São jornalistas e empresas jornalísticas fantoches e cúmplices do arbítrio, seja pelo apoio direto ou indireto a Moraes, como também quando se colocam no modo "silêncio obsequioso".

O editor deste blog tem acompanhado com incredulidade as manifestações de jornalistas e comunicadores, mas até de agências de notícias como a Agência Estado, tentando comparar situações distintas como se fossem semelhantes no caso da queda de braço entre X e STF.

No UOL, o comentarista Wálter Maiorovitch contou que Musk não reage na China da mesma forma que reage no Brasil, justificando os atropelos de Moraes. 

A China é comunista e ditadura escancarada, mas o Brasil ainda que se apresente como uma democracia fraturada, sequer se compara com o País de Mao.
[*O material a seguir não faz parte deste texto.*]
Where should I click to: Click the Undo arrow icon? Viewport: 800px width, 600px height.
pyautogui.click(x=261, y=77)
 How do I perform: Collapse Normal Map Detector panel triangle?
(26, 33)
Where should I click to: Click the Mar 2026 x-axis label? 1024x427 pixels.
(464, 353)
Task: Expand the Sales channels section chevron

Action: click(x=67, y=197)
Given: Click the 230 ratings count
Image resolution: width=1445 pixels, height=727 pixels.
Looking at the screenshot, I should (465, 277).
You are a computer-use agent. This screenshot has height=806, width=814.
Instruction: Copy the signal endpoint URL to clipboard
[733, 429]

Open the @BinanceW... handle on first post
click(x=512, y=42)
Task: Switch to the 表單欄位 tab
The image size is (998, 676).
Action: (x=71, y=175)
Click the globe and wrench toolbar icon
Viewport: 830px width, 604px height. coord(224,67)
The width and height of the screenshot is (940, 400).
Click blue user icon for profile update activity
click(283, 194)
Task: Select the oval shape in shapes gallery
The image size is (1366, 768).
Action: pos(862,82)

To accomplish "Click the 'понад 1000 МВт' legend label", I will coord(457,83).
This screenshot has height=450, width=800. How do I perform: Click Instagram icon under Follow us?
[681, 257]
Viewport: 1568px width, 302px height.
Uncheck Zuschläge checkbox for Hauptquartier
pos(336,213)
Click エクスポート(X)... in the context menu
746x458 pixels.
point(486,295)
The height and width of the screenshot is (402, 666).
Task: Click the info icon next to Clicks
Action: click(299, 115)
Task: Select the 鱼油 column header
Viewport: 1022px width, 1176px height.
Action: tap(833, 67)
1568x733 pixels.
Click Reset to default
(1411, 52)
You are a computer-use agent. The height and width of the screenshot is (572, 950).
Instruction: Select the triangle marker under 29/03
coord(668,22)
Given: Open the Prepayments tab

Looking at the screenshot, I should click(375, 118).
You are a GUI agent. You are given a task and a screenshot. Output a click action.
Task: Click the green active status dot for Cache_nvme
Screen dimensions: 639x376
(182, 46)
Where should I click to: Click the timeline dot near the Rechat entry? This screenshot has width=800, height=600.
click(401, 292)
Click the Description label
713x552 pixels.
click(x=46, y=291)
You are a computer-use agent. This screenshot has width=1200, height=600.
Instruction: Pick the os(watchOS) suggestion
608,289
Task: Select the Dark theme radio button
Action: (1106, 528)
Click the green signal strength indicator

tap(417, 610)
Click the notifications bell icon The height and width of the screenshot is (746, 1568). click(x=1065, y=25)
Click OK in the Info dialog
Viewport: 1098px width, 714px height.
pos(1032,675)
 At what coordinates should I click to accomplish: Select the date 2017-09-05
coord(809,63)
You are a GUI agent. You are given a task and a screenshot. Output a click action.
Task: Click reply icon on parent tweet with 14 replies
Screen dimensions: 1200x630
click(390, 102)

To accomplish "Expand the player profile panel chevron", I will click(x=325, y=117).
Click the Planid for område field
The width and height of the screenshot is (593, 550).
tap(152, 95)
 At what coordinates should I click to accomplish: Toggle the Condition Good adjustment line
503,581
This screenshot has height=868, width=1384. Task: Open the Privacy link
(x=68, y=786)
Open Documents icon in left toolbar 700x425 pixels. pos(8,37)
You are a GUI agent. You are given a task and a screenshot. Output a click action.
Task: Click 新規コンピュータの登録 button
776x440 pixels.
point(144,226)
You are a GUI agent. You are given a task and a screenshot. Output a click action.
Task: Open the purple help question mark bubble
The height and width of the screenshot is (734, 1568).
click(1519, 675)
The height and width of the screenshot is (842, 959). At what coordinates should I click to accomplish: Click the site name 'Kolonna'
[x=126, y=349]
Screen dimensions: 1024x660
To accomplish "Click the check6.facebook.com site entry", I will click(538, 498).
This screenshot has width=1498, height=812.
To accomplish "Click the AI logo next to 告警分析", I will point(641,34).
Hoje, a Agência Estado alinha em defesa de Moraes o fato de que o X obedeceu ordens dos governos da Turquia e da Índia, ambas relacionadas a episódios envolvendo a segurança nacional em período pré-eleitoral, o que também é uma falácia, porque no caso brasileiro o que está em jogo é a liberdade de expressão garroteada recorrente e generalizadamente pelo STF.

Em Zero Hora, o jornalista Rodrigo Lopes tenta desqualificar o embate de Musk, ao dizer que ele não está interessado em política, mas em negócios. Fosse isto, Musk estaria com Biden nos EUA e com Moraes no Brasil, aliás, como está a RBS, mais interessada em negócios do que em política, como se sabe.